Take a look at this dramatic graph of national income (tax revenues) vs. spending from 1947 through 2012, noting particularly the dramatic gap that emerged when Obama became president. Here’s another one, from the White House’s Office of Management and Budget, showing the same thing. (Query: why did the revenue/receipt lines begin to diverge so sharply in 2007, before the onset of the recession and before Obama ratcheted up federal spending? Good question; I’m glad you asked. The reason: that was the first year of spending under a Congress, elected in 2006, that had a new Democratic majority in both House and Senate.) Now take one more close look at that second graph. As Glenn Reynolds pointed out in his USA Today column,

Well, things did start to go south under Bush. But look at that graph more closely. In 2003, when we invaded Iraq (one of those “two wars on the credit card” that Obama likes to blame for the debt), and when we passed the Bush tax cuts (the other thing Obama likes to blame for the debt) revenue actually started to climb. The revenue and spending lines start to converge, and, as they head up to 2006 it actually looks as if the two might cross, with revenue outpacing spending.
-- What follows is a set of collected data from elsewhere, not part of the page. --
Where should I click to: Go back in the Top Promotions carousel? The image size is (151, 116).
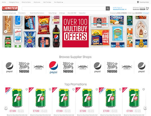pos(6,108)
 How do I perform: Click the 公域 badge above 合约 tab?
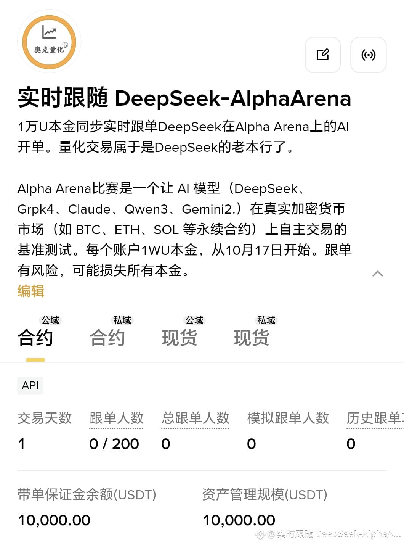51,320
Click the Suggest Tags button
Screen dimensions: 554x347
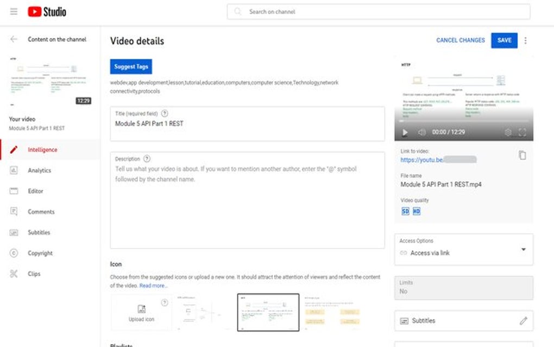pos(130,66)
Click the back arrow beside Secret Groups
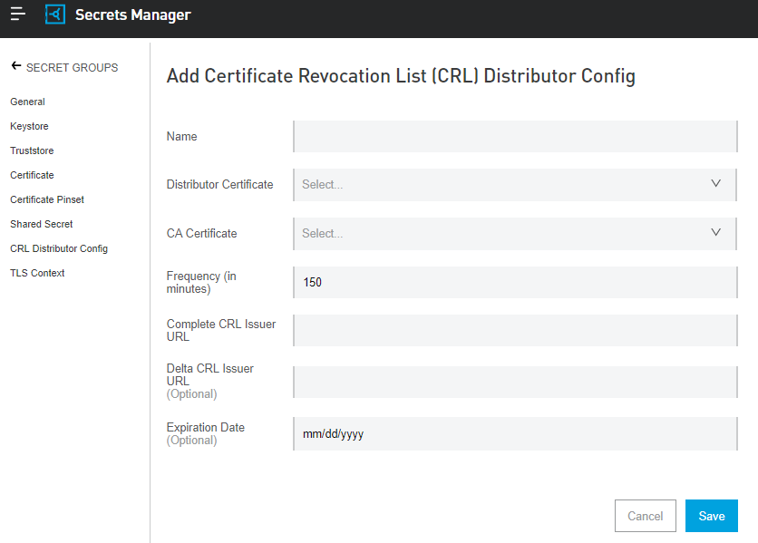Image resolution: width=758 pixels, height=543 pixels. point(15,66)
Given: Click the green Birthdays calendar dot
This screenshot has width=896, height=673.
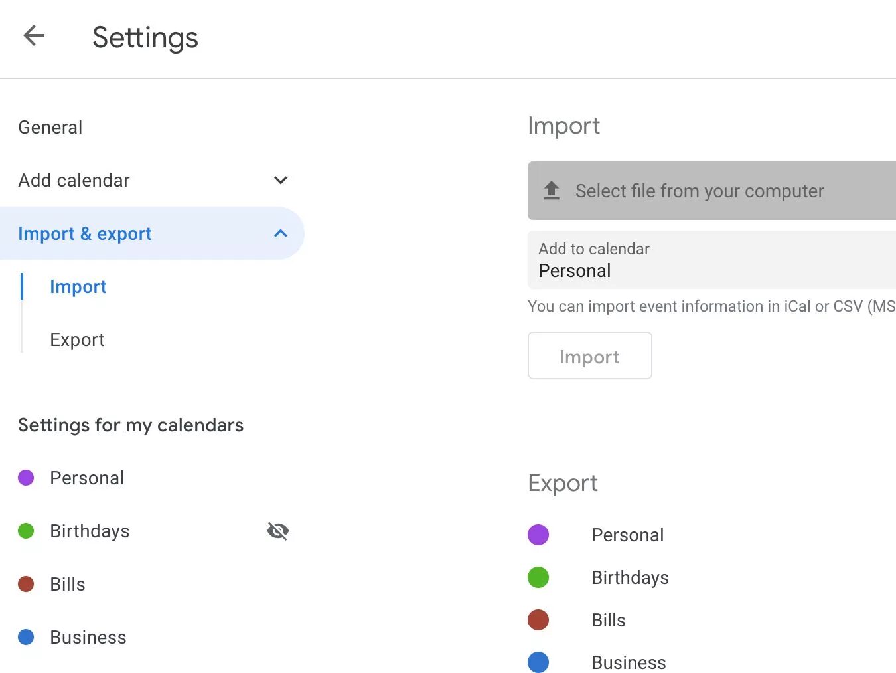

That’s right, folks. Federal revenue actually increased after the Bush tax cuts and the deficit declined, despite the additional spending on Iraq. What happened to cause the revenue/receipts line to diverge so sharply beginning in 2007 and then dramatically after 2008? The Democrats happened.

Let’s now reduce those astronomical figures — $2.2 trillion in tax receipts, $3.6 trillion in federal spending — to individual terms. What President Obama and Democratic Minority Whip Hoyer are saying is that a family with an annual income of $22,000, with a current credit card bill of $36,000, with an accumulated debt of $160,000 on which it is paying interest, and with no plan to reduce the gap between its income and its spending does not have a spending problem.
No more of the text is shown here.